EXERCISE REQUIREMENTS =>
a. In two sentences, summarize the article below about AED donations to Ansonia elementary schools.
b. According to the article below about AED donations to Ansonia elementary schools, how many children are enrolled at Mead School for the coming school year?
c. Carry on the article below about AED donations to Ansonia elementary schools, starting after its final sentence.

EXCERPT =>
+ + + + + + +

By August 20, 2013November 28th, 2022News

By Fred Musante

Ansonia’s Mead and Prendergast elementary schools will soon each receive an AED (automated external defibrillator) courtesy of a private foundation dedicated to spreading the use of the life-saving devices and CPR training.

Azadeh Rezvani, a Bridgeport lawyer and co-founder of the Michael Vincent Sage Dragonheart Foundation, said that the two K-6 Ansonia elementary schools had been approved to receive AEDs from the foundation.

Rezvani said the two AEDs had been ordered, although she did not know when they would arrive. She said a ceremony would be held in Ansonia to present the devices.

That was good news for Mead School Principal Terri Goldson.

Goldson said although most people don’t expect elementary school children to have a medical problem causing cardiac arrest, that doesn’t mean the schools shouldn’t be equipped with AEDs.

He noted that the elementary schools are used as polling places during elections and as meeting spaces for scouts, youth groups, sports leagues, and school activities are often attended by hundreds of parents.

Mead School has about 700 children enrolled for the coming school year.

Goldson applied to the foundation after hearing about it from Mead School reading teacher Susan Madigan.

Rezvani said her husband, Michael Vincent Sage, also a lawyer, died suddenly on Feb. 5, 2010 after going into cardiac arrest due to an undiagnosed heart problem.

He never regained consciousness after he was found in his office at a New London law firm. The firm’s offices were not equipped with an AED, although Rezvani said it is not certain that it wasn’t already too late to revive Michael by the time he was found.

In June 2012, she said she and Michael’s mother, Lauren Rossi of Hamden, formed the foundation in his name, its mission to donate AEDs and promote training in their use and in CPR (cardiopulmonary resuscitation), the measures that could make the difference between life and death in the minutes after a person goes into cardiac arrest.

Rezvani said by the time an ambulance and professional emergency medical personnel arrive it might be too late, because every minute without defibrillation and CPR reduces a person’s chance of survival by 7 percent.

Also, only 8 percent of people who suffer sudden cardiac arrest outside of a hospital survive, but that could change dramatically if there are AEDs available, along with volunteers trained to use them.

+ + + + + + +

STORED DATA =>
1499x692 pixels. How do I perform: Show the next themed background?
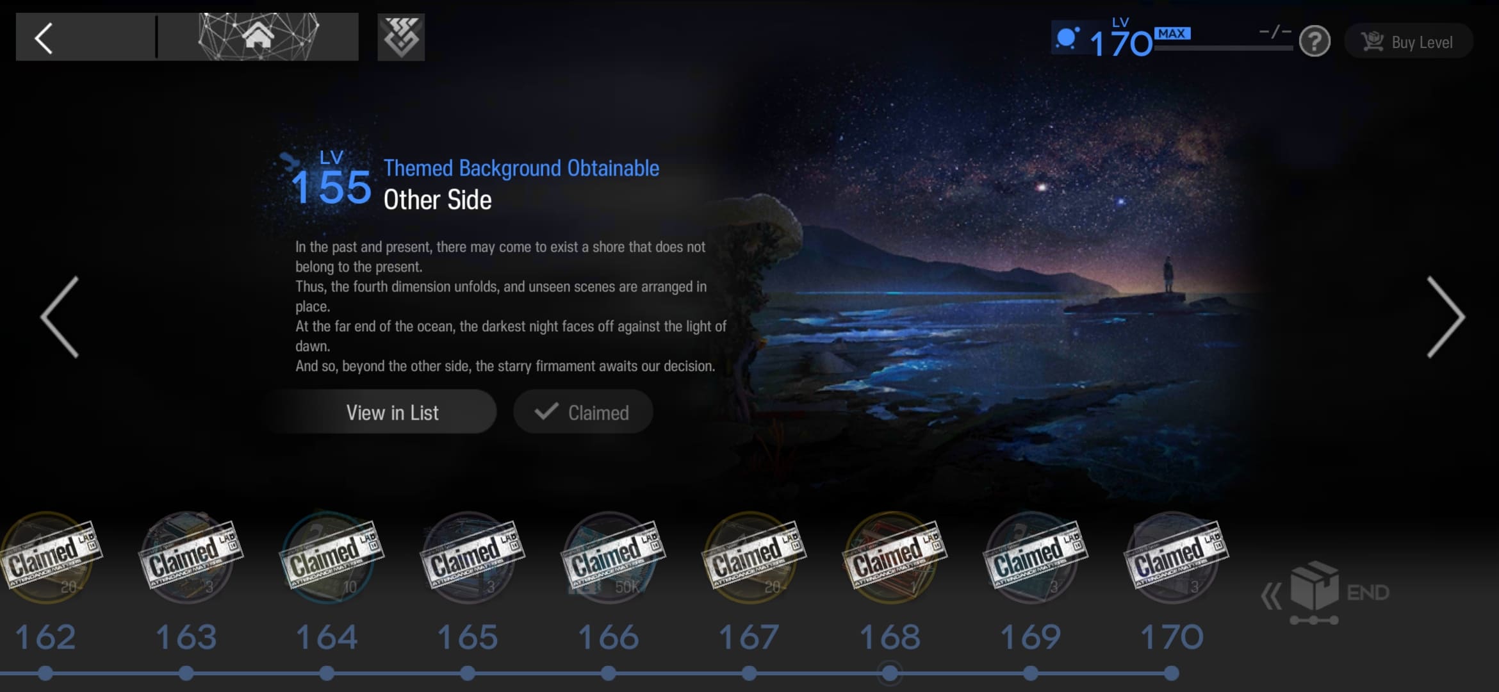pyautogui.click(x=1445, y=317)
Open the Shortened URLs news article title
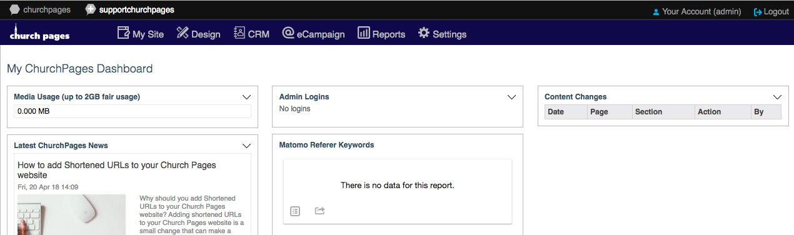 117,170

+ + + + + + +

RESPONSES TO THE EXERCISE =>
a. Ansonia's Mead and Prendergast elementary schools have been approved to receive AEDs from the Michael Vincent Sage Dragonheart Foundation, which donates the devices and promotes training in their use and in CPR. Co-founder Azadeh Rezvani formed the foundation with Lauren Rossi in June 2012 after her husband, Michael Vincent Sage, died following cardiac arrest caused by an undiagnosed heart problem.

b. About 700 children.

c.
Most local ambulance services have offered free training courses on AEDs and emergency CPR in conjunction with the HEARTSafe Community program, which gives municipalities that designation once they have reached a certain level, based on their population, of trained citizens and AEDs placed in businesses and public buildings.

Seymour, Oxford, Ansonia and Shelton are among the 84 Connecticut cities and towns that have received the HEARTSafe Community designation.

“It’s a relatively inexpensive machine that doesn’t take up much space,” said Rezvani of an AED.

She said it is very easy to use. It helps to be trained, but even an untrained person could operate it just by following the instructions on the device, and computerized sensors within it prevent it from being misused.

“We’ve had applications from a fair number of schools, so it’s great,” she added.

The foundation benefited from the support of the Connecticut Athletic Trainers’ Association, which posted a notice on the foundation’s AED donation on its website.

Rezvani said many school sports coaches, youth sports league coaches and school physical education teachers are trained in CPR, because it is a requirement for coaching certification. That has brought the donation program to the attention of many schools across the state, she said.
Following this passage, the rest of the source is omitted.